O filme nos leva para uma ilha isolada da Irlanda, com uma fotografia muito bonita e paisagens que emanam uma paz e uma solidão em todas as direções. Lá somos apresentados ao Pádraic, um homem que sofre com o julgamento das pessoas dali por ser um “idiota”. Certo dia, seu melhor amigo se distancia dele, o que causa grande questionamento da sua parte. Logo, a trama que é envolvida com um tom mais cômico vai se transformando e vai ganhando um ar mais reflexivo e até tenso. Pádraic demonstra ter algum desequilíbrio psicológico após perder o amigo e desenvolve certa obsessão em recuperar a amizade, mas o tratamento que ele recebe não o ajuda a melhorar. Pelo menos foi assim que eu interpretei. Até mesmo sua irmã, que se torna sua única amiga na ilha, decide ir para o continente buscar uma vida diferente daquela pacata e solitária no vilarejo. Esse filme me deixou um pouco pensativo e me causou alguns sentimentos. Acredito que essa ilha e todos os seus habitantes sejam um recorte da nossa sociedade, onde os defeitos das pessoas foram expostos de maneira quase que trivial, mostrando sua humanidade e tirando mensagens importantes. A trama utiliza o melhor amigo do protagonista para nos questionar a respeito do que seria aproveitar a vida. Aí é quando temos, pra mim, o melhor diálogo do filme, quando Pádraic bêbado responde aos afrontamentos de seu amigo do que seria estar perdendo o seu tempo da vida conversando merda com ele. Isso gera uma discussão interessante do que é aproveitar a vida. Para o amigo de Pádraic seria deixar algo para a posteridade, deixar sua marca na história. Já para o excêntrico protagonista, seria somente ser feliz. A simplicidade como o filme nos mostra isso é na sua rotina, cuidando dos animais e bebendo no bar. Quando a relação entre os amigos vai piorando, consequências graves na vida dos dois vão surgindo. Aqui eu acredito que a loucura e a fragilidade da mente humana aparecem.

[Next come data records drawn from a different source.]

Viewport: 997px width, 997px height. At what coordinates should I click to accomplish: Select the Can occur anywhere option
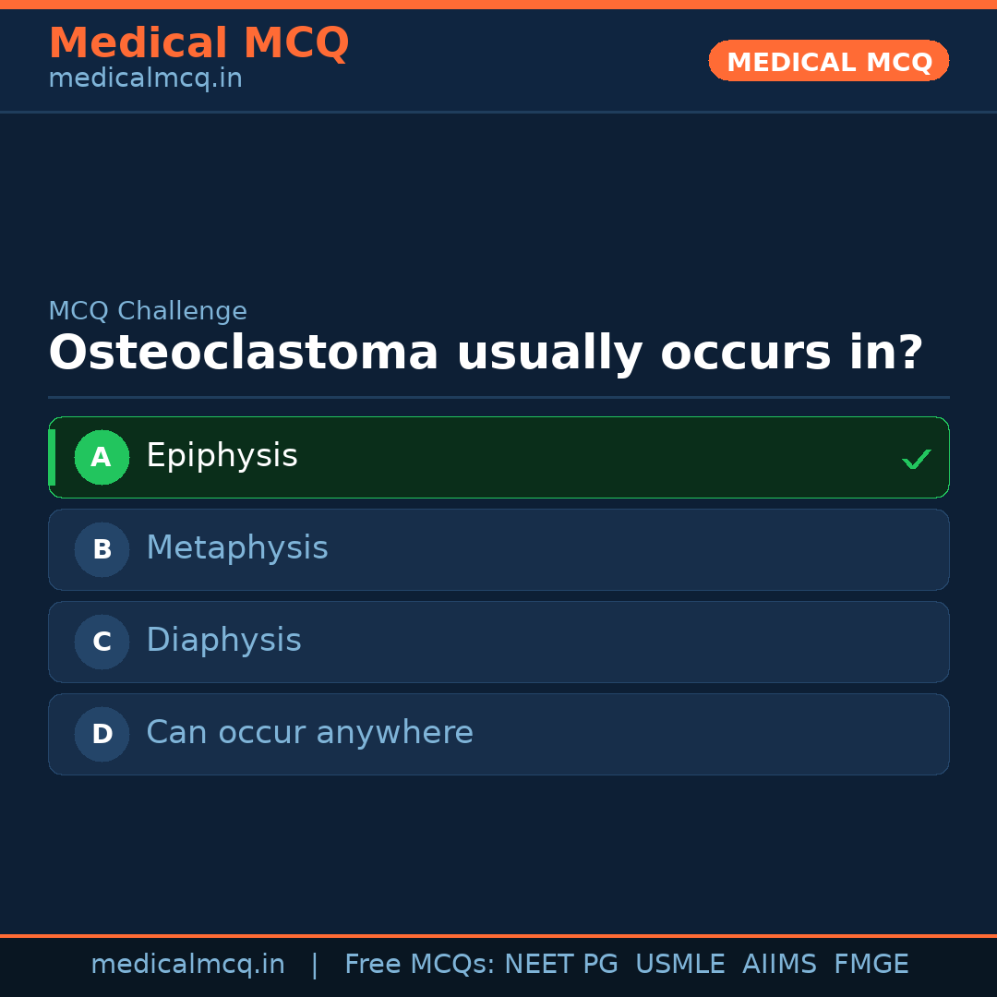499,734
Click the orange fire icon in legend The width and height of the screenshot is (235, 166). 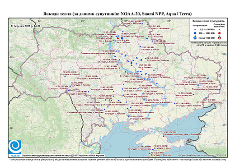219,37
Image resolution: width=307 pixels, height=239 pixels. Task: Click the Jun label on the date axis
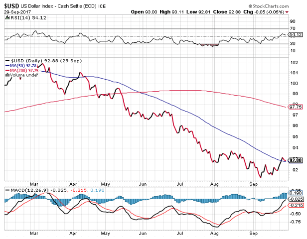(143, 233)
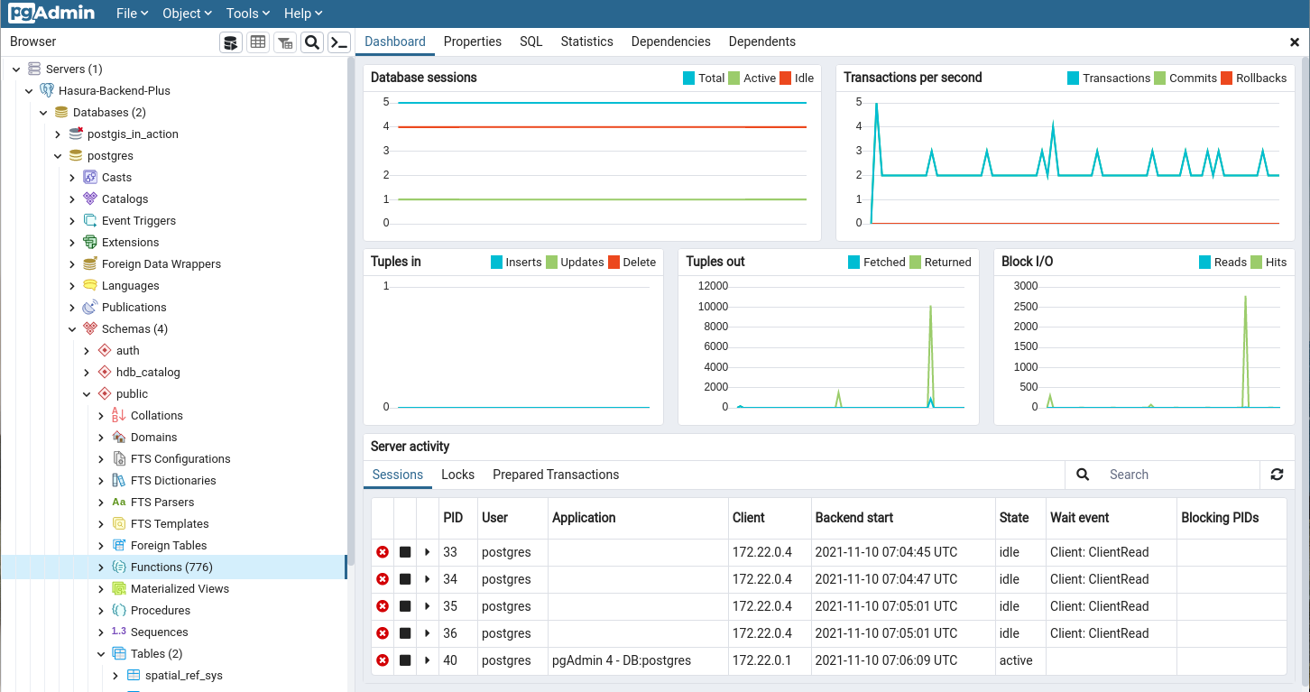
Task: Switch to the Locks tab
Action: click(x=457, y=475)

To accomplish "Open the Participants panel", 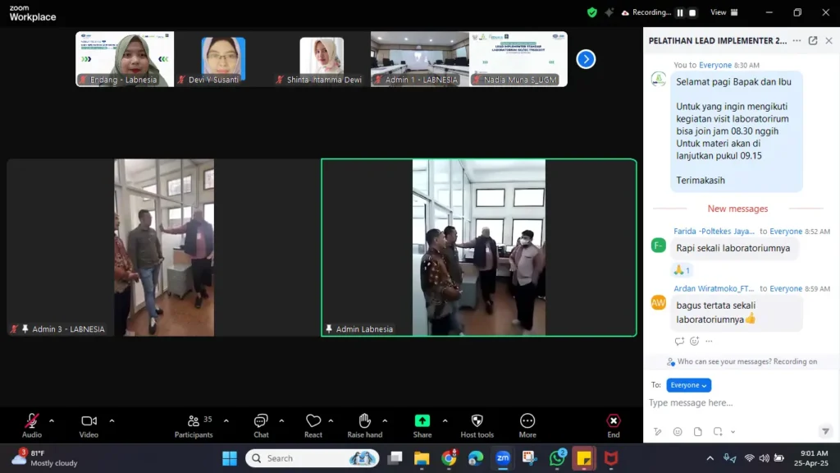I will (x=194, y=421).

Durante todo o filme somos apresentados a defeitos e falhas humanas em vários personagens que têm certas atitudes imorais. Assim, no encerramento do longa isso fica ainda mais explícito com o ápice do descontrole mental que se originou de atitudes idiotas de ambas as partes.
Esse filme nos convida a pensar sobre questões complexas da nossa sociedade e também sobre questões mais intimistas numa abordagem reflexiva em uma trama com um conflito aparentemente sem sentido, mas que nos detalhes apresentam simbolismos importantes.